Input for this task:
________________________________________
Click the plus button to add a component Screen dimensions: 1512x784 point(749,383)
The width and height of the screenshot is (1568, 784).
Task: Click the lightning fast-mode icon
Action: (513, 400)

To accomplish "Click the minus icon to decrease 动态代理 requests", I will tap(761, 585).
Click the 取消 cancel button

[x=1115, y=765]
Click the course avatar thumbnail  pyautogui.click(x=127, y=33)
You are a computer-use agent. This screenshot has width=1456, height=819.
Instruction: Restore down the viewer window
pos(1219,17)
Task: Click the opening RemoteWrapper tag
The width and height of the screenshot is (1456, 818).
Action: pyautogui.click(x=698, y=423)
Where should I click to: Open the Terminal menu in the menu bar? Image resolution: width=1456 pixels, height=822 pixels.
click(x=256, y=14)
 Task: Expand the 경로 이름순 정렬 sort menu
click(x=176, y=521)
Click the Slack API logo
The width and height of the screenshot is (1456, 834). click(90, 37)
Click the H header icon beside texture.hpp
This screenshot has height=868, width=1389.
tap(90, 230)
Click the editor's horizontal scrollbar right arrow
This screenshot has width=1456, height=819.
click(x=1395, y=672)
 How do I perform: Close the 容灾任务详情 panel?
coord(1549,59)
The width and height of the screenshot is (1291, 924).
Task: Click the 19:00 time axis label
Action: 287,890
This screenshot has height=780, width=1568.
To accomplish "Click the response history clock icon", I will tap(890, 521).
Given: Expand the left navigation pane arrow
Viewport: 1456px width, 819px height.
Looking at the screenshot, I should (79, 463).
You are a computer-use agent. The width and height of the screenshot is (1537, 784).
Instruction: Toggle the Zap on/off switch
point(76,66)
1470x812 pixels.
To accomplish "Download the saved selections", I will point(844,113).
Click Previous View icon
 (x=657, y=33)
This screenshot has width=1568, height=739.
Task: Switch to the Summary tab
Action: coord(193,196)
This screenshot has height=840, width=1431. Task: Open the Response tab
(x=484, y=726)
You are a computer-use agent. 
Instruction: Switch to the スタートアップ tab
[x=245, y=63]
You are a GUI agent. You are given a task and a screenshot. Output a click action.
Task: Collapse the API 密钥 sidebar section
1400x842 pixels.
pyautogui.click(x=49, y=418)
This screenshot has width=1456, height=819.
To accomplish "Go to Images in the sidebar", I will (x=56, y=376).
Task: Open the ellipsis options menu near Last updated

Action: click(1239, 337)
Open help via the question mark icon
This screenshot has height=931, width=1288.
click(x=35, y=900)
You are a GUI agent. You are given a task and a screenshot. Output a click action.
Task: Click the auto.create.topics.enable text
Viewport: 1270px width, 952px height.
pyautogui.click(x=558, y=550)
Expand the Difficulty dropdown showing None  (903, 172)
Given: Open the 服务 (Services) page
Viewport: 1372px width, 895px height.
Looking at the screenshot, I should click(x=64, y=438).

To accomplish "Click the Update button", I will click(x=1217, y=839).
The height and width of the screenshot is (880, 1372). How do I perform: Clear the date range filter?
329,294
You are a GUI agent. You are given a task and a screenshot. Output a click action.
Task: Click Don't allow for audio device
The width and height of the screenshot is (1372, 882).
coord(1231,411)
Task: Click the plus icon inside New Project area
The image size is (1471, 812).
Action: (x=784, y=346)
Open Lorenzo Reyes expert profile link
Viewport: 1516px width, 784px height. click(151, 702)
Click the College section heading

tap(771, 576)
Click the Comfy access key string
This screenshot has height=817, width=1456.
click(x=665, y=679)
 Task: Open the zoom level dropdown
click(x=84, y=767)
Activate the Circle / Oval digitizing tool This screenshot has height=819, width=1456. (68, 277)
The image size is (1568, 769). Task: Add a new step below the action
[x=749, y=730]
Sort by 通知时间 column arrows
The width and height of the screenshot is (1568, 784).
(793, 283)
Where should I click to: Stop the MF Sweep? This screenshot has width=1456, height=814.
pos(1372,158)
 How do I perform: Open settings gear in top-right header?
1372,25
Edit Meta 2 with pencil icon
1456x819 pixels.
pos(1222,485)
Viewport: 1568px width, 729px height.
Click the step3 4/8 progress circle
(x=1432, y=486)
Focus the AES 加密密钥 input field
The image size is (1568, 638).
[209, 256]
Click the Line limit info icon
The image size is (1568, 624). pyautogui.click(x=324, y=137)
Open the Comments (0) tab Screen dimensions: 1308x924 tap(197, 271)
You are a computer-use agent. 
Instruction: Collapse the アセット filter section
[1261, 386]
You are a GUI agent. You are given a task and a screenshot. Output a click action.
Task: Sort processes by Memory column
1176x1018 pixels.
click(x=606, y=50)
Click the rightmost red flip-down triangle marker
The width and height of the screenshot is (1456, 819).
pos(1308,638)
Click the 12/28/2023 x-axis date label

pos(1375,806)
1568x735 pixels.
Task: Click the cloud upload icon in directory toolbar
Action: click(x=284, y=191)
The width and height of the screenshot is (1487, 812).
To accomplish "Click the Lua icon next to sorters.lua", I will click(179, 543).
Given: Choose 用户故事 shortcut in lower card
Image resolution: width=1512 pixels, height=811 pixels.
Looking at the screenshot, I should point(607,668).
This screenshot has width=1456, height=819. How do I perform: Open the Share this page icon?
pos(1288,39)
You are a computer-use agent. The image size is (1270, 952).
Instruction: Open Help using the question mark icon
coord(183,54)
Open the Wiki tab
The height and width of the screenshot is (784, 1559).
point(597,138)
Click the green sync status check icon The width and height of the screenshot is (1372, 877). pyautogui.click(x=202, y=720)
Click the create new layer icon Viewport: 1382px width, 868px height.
________________________________________
Task goal: The word "computer" appears on some lines of the data above; count those lines and return only the number.

Exercise response: 5